Eating healthy and eating on the go may sound like a juxtaposition, but achieving both is definitely within the realm of possibility. When packing snacks for a day hike or backcountry trip, you’re likely looking for a lightweight snack that packs a nutritional punch. Superfoods do just that.
Superfoods are nutrient-dense foods that have a wide scope of health benefits and are often plant based. While the list of potential superfoods is endless, we’ve rounded up a few that can easily be packed for a day on the trail or a week in the woods.
Walnuts are loaded with protein, vitamins, fiber, minerals, and omega-3 fatty acids, making them the perfect trail snack. This superfood also contains polyphenols, which work to combat oxidative stress and inflammation. Walnuts, like all nuts, contain phytic acid, which can prevent your body from properly absorbing the nutrients they offer. To get the most out of your snack, try soaking the nuts in water overnight to break down the phytic acid. Eat them plain or enjoy them in homemade energy bars for a nutritious snack.
Chia seeds are small but mighty—two tablespoons contain 137 calories, 9 grams of healthy fats, and 4 grams of protein. In addition, chia seeds are a good source of omega-3’s, phosphorous, manganese, and dietary fiber. Eat them plain, add them to your water or mix them in with trail mix for some healthy fat and protein.

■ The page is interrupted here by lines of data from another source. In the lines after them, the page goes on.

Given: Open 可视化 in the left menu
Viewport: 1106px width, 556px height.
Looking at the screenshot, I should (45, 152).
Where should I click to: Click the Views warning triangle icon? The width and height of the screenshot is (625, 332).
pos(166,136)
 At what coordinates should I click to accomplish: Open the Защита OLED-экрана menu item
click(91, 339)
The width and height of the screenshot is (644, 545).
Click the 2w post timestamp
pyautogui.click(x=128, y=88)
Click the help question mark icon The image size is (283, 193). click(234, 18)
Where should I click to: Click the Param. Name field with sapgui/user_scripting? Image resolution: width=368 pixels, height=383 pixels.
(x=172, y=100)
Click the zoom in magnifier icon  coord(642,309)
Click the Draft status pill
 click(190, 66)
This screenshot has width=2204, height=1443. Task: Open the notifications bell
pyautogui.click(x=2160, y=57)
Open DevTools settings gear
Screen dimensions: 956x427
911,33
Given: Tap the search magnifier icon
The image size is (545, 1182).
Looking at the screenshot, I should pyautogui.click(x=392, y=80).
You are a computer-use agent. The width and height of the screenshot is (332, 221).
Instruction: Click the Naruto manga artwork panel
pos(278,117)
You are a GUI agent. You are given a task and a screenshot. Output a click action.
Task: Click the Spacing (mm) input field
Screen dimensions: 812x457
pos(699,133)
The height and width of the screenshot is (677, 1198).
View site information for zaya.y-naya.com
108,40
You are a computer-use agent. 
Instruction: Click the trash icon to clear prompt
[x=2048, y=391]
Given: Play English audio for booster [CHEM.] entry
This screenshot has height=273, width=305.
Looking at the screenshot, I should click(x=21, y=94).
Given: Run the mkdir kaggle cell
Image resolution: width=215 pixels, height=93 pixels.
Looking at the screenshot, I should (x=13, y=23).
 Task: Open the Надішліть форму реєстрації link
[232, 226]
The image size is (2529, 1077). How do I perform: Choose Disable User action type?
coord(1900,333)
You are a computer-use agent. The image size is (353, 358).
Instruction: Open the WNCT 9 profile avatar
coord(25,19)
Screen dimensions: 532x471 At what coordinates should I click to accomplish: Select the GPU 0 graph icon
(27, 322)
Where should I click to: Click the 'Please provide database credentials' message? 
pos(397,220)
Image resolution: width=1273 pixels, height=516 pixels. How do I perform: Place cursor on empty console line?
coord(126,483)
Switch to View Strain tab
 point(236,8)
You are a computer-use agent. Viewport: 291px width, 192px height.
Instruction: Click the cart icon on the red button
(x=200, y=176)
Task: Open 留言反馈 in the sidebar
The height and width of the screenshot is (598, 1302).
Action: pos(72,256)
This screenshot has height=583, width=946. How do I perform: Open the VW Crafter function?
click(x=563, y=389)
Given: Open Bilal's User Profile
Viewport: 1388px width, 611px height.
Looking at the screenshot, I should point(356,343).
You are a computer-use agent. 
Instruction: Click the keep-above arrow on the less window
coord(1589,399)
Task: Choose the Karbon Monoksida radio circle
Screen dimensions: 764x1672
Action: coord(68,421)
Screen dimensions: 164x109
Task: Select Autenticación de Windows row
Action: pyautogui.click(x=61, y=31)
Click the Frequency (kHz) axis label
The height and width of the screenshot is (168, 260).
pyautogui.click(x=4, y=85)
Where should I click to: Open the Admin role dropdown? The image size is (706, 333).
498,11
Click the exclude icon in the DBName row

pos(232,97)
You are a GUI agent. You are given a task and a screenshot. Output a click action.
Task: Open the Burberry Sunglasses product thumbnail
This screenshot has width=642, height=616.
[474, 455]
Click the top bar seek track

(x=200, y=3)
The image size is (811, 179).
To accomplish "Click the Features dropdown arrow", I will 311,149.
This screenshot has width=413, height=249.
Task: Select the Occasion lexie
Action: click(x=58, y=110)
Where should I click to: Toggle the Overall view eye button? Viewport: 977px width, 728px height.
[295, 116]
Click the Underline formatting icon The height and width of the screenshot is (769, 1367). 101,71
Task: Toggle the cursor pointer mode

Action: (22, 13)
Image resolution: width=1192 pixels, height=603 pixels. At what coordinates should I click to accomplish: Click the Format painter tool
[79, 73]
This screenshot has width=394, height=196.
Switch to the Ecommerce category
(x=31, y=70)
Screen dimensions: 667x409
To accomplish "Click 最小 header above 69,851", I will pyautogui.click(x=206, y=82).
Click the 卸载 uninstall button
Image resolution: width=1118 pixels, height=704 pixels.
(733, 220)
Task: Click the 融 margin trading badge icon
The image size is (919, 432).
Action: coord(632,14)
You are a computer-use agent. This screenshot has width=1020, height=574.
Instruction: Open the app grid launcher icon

Chocolate is probably everyone’s favorite superfood. Dark chocolate containing 70-85% cocoa offers a healthy dose of fiber, iron, magnesium, copper, manganese, potassium, and zinc. It’s also an excellent source of antioxidants and can help improve blood flow while simultaneously lowering blood pressure. Eat it plain or combine with walnuts, chia seeds, and whatever else you fancy for the ultimate superfood trail mix.
Blueberries often receive recognition for being a good source of antioxidants and for good reason. Antioxidants work to protect the body from free radicals, which can be damaging to cells and ultimately contribute to aging and diseases such as cancer, diabetes, and heart disease. Antioxidants also help improve memory and cognition and have an anti-inflammatory effect on the body.
In addition to being a good source of antioxidants, blueberries are low in calories but are packed with fiber, vitamins C and K, and manganese. Next time you hit the trails, toss a handful of fresh blueberries in your pack or pick up a bag of dried blueberries if you’re planning on spending a few days in the backcountry.
Seaweed may not be the first thing that comes to mind when you think of a trail snack but this superfood is good for more than just the fish. There are four different types of seaweed: green algae (sea lettuce and sea grapes), brown algae (kelp and wakame), red algae (dulse and nori), and blue-green algae (spirulina and chlorella).
Seaweed is more nutrient dense than most land vegetables and is a good source of folate, calcium, magnesium, zinc, iron, selenium, preformed omega-3’s and iodine. Due to its unique composition, seaweed is also a great source of antioxidants, fiber, and can even aid the body in digestion. To get the greatest nutritional benefit it’s best to eat seaweed fresh or boiled, but if you’re packing it on the trail dried seaweed is probably your best bet. If you’re feeling adventurous you could try adding a scoop of spirulina to your water to reap the benefits this superfood has to offer.
If these suggestions aren’t up your alley, there are plenty of other nutritious superfoods to choose from. Some crowd pleasers include pumpkin seeds, hardboiled eggs, kale chips, almonds, yogurt and salmon jerky. Try mixing it up to enjoy the benefits all these different superfoods have to offer.